2.DXによってビジネスモデルを変革(Netflixの事例)

3.先回りして価値設計を変化させる

 


1.アフターコロナの物流DX

 

アフターコロナの物流DXは、リアルでやっていたことのオンライン化ではなく、「オンラインを前提とした価値設計」が求められます。
これまでリアルでやっていたことにオンラインを付け足すのではなく、オンラインを前提としたゼロベースのビジネルモデルを設計
するのです。今後全てがオンラインになり、オフラインがなくなる時代に向けて、自社が提供する価値を見直ししなければならない
のです。この場合、リアルは手段の一つになります。

イメージが湧かないという方もいらっしゃると思いますので、分かり易い例を挙げます。例えば、ハンコ業務を考えてみましょう。
これまでリアルで行っていたハンコ業務がオンライン化されると、電子ハンコ承認になります。最近の電子ハンコ承認のシステムは、
「お辞儀押し」にも対応しているそうです。凝ったものになると、お辞儀の角度も調節できるとか。余談でした。
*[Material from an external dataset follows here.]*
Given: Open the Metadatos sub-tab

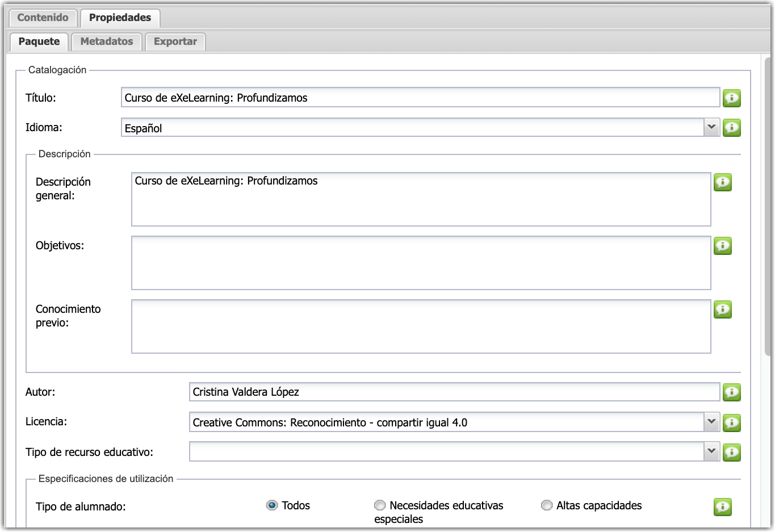Looking at the screenshot, I should (x=107, y=41).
では、このハンコ業務を「オンラインを前提とした価値設計」で考えるとどんなアイディアが浮かぶでしょうか。皆さんも考えてみて
下さい。私が考えたのは、「オフィスのない会社で全員がリモートワークをしており、無駄な承認業務や稟議等は一切排除して、
本当にハンコが必要なものは、リアルに捺印する」というものです。これだと、リアルなハンコが重要な書類を明示する手段の一つ
になります。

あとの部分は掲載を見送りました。